Certo, parte della risposta ha a che fare con il classico studio di Adorno e dei suoi collaboratori sulla personalità autoritaria. Sappiamo che molte persone hanno bisogno di un leader forte. Vogliono un padre o una madre, non un rappresentante. Vogliono essere comandati, non vogliono partecipare alla democrazia. Questo è contro la democrazia, non è una mentalità democratica. Questo bisogno di essere comandati e di credere in qualcosa di trascendente, dalla sfera della religione, si sposta alla politica. Credo che questo spieghi molto l’appeal di persone come Bolsonaro, sommato alle dimensioni delle crisi rappresentative ed economiche, tra molte altre, che nel caso di Trump e Bolsonaro creano la tempesta perfetta per queste idee. E certamente ci sono problemi nel sistema politico brasiliano che permettono a questo outsider di farlopresentarsi come una specie di salvatore.

 

La mia ultima domanda riguarda come possiamo combattere le fake news. Qual è il ruolo dei media tradizionali? Questi veicoli non dicono “Bolsonaro ha mentito”, non affrontano la questione in questo modo. E qual è la responsabilità di piattaforme come Facebook, Instagram e Twitter?

 

Esiste un nuovo panorama mediatico che consente a questi leader di superare o aggirare i media tradizionali, inviando messaggi direttamente alle persone, senza che gli venga chiesto – che è propaganda – senza le domande che farebbe un giornalista: “Come lo dimostri?”, per esempio. Queste piattaforme integrano i media, che gli piaccia o no. Hanno o dovrebbero avere la responsabilità, come i media tradizionali, di distinguere le bugie dai dati. Per quanto riguarda i media tradizionali, ci è voluto del tempo per prendere piede, forse troppo tardi, ma non è mai troppo tardi. Di tanto in tanto leggi sul New York Times: “Trump dice: ‘Questa è una cura’; gli esperti non sono d’accordo”. Ma non c’è via di mezzo in questo dibattito, le bugie dovrebbero essere chiamate bugie.

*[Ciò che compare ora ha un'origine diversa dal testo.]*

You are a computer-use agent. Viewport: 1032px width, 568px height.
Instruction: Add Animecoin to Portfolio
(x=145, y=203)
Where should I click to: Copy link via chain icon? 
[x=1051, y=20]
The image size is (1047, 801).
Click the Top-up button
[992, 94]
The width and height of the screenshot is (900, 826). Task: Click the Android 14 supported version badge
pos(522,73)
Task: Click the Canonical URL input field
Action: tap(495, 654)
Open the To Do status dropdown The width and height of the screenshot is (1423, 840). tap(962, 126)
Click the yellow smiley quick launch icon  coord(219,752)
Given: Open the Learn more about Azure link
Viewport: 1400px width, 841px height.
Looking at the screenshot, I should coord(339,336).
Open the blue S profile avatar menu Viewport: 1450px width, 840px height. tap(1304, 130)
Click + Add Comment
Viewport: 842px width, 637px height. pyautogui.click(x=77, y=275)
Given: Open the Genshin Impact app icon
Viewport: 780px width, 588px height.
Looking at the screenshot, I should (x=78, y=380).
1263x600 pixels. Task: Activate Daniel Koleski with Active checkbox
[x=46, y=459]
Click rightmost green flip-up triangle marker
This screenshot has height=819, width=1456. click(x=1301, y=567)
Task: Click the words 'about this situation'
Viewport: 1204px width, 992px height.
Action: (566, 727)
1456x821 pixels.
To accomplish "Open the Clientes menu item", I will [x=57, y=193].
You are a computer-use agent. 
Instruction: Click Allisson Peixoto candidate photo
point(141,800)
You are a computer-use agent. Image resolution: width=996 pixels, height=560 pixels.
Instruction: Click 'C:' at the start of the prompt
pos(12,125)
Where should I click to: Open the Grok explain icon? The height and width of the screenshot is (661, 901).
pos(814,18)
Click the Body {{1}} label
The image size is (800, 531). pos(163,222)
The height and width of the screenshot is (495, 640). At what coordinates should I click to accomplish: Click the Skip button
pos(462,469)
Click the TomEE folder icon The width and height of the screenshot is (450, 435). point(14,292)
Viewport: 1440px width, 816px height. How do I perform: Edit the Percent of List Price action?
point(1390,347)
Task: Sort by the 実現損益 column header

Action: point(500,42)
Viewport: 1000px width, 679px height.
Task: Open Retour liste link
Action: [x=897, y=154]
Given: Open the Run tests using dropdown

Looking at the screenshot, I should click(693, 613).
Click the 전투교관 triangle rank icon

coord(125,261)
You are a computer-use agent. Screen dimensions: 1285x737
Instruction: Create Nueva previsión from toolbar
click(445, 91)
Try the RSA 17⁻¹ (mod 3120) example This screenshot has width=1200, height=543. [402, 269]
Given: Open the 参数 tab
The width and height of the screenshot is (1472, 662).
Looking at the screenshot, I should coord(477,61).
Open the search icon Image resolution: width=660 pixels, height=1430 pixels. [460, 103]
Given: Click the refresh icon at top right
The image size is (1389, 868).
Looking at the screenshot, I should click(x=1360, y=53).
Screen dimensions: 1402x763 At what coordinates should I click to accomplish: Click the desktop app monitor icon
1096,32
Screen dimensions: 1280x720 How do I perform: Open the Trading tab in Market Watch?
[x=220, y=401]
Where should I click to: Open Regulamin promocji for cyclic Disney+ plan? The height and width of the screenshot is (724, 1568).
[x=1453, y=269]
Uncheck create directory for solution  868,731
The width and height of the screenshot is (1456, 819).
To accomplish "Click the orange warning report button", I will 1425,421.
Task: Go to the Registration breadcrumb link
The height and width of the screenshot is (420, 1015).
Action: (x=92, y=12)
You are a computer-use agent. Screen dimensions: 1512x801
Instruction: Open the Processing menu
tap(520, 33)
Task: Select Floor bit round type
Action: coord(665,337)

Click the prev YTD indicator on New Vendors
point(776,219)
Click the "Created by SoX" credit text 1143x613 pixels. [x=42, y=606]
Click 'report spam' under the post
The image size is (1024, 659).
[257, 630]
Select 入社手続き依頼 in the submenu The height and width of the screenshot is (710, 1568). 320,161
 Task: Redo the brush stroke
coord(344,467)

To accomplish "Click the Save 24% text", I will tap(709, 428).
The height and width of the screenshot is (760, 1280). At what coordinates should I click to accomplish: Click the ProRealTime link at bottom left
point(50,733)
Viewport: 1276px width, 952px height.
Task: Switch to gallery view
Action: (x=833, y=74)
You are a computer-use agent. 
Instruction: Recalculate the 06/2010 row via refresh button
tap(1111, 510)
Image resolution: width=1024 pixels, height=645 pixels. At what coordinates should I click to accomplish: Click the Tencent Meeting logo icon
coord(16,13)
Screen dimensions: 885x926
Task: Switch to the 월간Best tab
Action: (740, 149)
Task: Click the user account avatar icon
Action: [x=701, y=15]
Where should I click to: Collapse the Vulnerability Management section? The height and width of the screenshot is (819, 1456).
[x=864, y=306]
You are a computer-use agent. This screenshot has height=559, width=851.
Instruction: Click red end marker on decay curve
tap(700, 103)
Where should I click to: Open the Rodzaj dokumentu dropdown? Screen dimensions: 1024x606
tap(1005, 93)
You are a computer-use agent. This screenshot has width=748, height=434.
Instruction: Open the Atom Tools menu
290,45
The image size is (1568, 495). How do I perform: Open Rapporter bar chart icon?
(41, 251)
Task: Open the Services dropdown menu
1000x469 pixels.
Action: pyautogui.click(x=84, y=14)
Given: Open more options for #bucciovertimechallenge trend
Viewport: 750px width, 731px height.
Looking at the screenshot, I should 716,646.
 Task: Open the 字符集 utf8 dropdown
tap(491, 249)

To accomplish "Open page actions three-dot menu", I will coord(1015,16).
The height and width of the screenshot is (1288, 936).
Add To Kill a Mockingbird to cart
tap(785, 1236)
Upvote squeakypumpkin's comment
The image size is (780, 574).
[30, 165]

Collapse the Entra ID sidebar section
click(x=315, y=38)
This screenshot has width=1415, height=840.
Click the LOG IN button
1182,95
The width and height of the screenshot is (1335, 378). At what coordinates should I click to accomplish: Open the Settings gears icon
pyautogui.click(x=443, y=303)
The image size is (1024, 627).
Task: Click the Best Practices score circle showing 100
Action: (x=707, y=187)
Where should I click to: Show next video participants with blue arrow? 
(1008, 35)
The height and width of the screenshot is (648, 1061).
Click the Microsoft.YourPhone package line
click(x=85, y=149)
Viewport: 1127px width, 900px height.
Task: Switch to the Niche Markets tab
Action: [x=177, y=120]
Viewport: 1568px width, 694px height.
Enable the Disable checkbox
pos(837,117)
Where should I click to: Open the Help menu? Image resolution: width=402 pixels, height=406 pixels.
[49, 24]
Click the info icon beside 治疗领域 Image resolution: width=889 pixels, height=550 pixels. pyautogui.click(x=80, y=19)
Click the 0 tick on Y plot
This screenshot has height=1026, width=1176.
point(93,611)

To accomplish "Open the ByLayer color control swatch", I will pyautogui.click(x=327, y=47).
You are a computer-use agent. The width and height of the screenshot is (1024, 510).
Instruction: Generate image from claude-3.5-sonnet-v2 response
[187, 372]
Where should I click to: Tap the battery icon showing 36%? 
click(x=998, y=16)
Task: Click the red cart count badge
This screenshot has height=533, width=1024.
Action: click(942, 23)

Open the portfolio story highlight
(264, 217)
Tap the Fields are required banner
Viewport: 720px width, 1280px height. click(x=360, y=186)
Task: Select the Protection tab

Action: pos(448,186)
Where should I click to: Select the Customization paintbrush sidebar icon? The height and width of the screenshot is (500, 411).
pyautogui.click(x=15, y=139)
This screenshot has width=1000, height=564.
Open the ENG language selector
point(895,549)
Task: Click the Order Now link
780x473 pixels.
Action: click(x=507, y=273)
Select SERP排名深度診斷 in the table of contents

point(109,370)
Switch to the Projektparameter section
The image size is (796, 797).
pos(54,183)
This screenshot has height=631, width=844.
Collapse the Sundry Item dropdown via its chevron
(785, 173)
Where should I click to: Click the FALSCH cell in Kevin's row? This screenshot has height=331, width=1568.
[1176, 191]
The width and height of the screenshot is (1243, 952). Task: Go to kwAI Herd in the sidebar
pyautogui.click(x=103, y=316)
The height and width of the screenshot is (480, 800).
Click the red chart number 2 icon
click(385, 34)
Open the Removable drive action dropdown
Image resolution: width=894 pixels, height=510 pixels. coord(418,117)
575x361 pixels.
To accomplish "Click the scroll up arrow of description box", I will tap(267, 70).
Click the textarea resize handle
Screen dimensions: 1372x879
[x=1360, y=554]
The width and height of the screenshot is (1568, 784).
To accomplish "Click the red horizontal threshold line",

C’è questa reazione standard in cui il punto di vista di Trump o Bolsonaro viene presentato come una prospettiva che si oppone all’altra, quella della scienza. Ma questo punto intermedio di esenzione non esiste. Lo stesso accade con il razzismo: c’è razzismo e antirazzismo. Nella storia del nazismo chiamiamo razzisti moderati coloro che non hanno preso posizione contro il razzismo. C’è tolleranza e intolleranza. Le persone che non prendono posizione sulla discriminazione di Bolsonaro contro le persone LGBTQ, sono con Bolsonaro. Potrebbero non pensarlo, ma sono moderatamente intolleranti.

 

I media devono riflettere su questo. A questi estremi, non c’è un punto medio. Quando si parla di menzogne ​​razziste o bigotte, vanno denunciate come menzogne, non ci sono due posizioni da denunciare. Ma stanno migliorando. Ad esempio, la pubblicazione dell’elenco delle bugie di Trump. Credo che sia un dibattito necessario, e avremo tempo per discutere degli errori dei media tradizionali che, in una certa misura, hanno permesso il fascino attorno a questi leader, con una copertura esagerata e acritica di ciò che dicono. Ma ora non è necessariamente il momento. Se se ne stanno rendendo conto, è molto meglio. Non è mai troppo tardi.